* Textauszug *
● ● ●

„"Stillstand ist Rückschritt, Aufhören des Strebens geistiger Tod!"
Stillstand würde für mich in diesem Sinne bedeuten am Ende meines Lebenswegs angekommen zu sein, im diesem Status in dem ich mich gerade befinde dann bis zum körperlichen Ende zu verharren.
Tatsächlich erkenne ich in den Argumenten Vieler hier genau diesen Verharrungszustand. Man hatte große Pläne in der Jugend, die man dann der Realität der ersten längeren Beziehung, den Kindern, dem beruflichen werdegang oder einfach der eigenen Trägheit geopfert hat.
Mitte 40 hat man dann keine Kosten und Mühen gescheut um dieser unseligen Beziehung zu entfliehen und endlich die Freiheit zu geniessen, die man sich so lange ersehnt hat.
Anstatt aber tatsächlich Träume zu realisiern, tritt man voll auf die Bremse um rechtzeitig mit 50 die selbstbestimmte Resignation zu entdecken und das Ende des Lebens in vollen Zügen befürchten zu können.

● ● ●

* Bereitgestelltes Material *
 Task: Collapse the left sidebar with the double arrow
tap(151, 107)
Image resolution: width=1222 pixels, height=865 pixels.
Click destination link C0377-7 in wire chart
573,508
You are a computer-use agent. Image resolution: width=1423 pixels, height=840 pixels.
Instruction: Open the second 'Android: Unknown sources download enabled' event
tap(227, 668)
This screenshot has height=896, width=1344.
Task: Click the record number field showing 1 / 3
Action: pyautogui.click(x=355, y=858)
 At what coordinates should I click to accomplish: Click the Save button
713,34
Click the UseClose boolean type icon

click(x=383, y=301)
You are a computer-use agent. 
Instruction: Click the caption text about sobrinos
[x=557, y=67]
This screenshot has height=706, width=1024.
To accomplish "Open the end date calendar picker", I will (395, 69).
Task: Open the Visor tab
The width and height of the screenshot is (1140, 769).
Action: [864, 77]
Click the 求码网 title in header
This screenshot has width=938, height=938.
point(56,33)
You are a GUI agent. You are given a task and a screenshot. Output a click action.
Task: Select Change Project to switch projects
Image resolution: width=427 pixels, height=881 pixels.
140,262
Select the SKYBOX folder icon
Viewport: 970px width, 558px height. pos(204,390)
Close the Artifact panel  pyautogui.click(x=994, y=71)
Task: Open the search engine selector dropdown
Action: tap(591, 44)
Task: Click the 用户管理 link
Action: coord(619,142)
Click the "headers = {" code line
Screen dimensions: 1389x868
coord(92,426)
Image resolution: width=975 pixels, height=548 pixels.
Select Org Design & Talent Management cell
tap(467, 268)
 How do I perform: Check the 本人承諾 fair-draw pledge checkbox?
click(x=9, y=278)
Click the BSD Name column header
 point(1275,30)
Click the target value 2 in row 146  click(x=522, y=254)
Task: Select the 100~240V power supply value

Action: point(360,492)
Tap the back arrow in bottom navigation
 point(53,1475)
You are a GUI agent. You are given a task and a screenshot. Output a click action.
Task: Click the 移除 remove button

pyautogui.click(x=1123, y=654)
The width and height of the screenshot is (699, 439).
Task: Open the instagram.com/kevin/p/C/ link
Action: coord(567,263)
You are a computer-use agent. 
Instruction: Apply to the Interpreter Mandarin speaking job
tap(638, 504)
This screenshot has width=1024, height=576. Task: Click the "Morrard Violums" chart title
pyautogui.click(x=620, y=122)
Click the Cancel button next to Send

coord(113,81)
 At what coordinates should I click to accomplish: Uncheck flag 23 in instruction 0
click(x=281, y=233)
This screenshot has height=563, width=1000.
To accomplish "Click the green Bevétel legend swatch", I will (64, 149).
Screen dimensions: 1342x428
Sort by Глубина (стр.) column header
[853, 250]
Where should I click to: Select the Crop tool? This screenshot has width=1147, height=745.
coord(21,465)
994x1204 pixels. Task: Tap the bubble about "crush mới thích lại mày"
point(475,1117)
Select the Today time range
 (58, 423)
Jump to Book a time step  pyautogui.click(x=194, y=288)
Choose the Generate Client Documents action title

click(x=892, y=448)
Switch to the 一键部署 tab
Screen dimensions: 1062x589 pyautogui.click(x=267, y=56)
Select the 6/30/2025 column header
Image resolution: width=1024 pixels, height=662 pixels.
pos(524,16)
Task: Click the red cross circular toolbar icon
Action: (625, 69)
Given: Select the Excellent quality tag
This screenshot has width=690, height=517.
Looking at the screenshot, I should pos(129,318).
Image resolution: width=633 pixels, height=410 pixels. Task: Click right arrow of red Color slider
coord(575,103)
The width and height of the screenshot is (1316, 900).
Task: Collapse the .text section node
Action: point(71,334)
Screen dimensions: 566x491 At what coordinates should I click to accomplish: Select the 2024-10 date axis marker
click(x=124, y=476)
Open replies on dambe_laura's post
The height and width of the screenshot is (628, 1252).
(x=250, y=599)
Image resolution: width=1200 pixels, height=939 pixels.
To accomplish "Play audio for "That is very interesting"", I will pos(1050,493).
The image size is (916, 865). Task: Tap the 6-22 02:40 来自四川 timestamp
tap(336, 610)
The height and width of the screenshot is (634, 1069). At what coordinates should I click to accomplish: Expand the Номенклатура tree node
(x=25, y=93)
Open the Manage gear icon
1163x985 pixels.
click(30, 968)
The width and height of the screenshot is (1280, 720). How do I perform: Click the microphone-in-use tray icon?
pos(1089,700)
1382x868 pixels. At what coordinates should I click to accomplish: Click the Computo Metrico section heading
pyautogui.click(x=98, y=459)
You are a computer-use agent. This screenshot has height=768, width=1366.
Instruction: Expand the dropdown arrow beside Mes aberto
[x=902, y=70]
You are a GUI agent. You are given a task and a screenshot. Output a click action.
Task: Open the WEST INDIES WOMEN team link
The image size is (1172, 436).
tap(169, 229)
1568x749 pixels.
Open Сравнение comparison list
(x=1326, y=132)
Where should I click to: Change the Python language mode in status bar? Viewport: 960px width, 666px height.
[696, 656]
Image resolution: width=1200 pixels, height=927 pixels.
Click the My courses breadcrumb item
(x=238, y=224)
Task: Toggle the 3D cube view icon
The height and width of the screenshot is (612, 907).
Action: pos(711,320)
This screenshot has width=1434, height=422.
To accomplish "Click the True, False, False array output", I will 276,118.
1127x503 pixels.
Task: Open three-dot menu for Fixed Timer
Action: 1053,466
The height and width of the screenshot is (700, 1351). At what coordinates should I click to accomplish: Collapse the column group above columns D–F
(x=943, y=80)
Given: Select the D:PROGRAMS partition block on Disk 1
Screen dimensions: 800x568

● ● ●

* Aufgabe 1 *
Beantworte diese Fragen zum Text über Stillstand:
(a) Was ist laut dem Zitat am Anfang das Aufhören des Strebens?
(b) Wem hat man laut dem Text die großen Pläne der Jugend geopfert?
(c) Mit welchem Alter entdeckt man laut dem letzten Satz die selbstbestimmte Resignation?
* Aufgabe 2 *
Setze den Text über Stillstand nach seinem letzten Satz fort.

* Antwortbereich 1 *
(a) Geistiger Tod.
(b) Der Realität der ersten längeren Beziehung, den Kindern, dem beruflichen Werdegang oder einfach der eigenen Trägheit.
(c) Mit 50.

* Antwortbereich 2 *
Ich habe weiß Gott bereits genug erlebt, vermutlich viel, viel mehr als die meisten meiner Altersgenossen erleben durften. Ich liebe und habe geliebt, Kinder großgezogen, die Welt bereist, Häuser gebaut, bin auf Berge geklettert, habe für Ideen und Ideale gekämpft, mich politisch nicht ganz unerheblich engagiert und in sichtbare Reihen gekämpft, Bäume gepflanzt, und meine sexuellen Neigungen in allen Facetten ausgelebt und tue dies auch heute noch gerne und exzessiv.
Ich bin jetzt 62, seit einigen Jahren zum dritten Mal verheiratet und hatte zwischendurch und nebenher etliche Spielbeziehungen mit ganz lieben und tollen Menschen. Zu manchen dieser Menschen habe ich auch heute noch gute Kontakte, andere haben sich auf andere Wege aufgemacht.
Ich wurde nach einem Infarkt wieder ins Leben zurückgeholt und habe selbst meine einst todkranke Tochter wieder ins Leben zurückkehren sehen.
Ich habe aber auch bereits eine Partnerin neben mir sterben sehen und meinen besten Freund auf diesem endgültigen Weg begleitet. Ich wollte sochon mal den Rest meines Lebens ganz bewusst alleine bleiben und habe es keine 6 Monate geschafft.
Was hat sich gegen Mitte dieses Lebens geändert? Vieles und eigentlich doch Nichts.
Es ist ein Weg mit immer neuen Biegungen und Überraschungen, Höhen und Tiefen.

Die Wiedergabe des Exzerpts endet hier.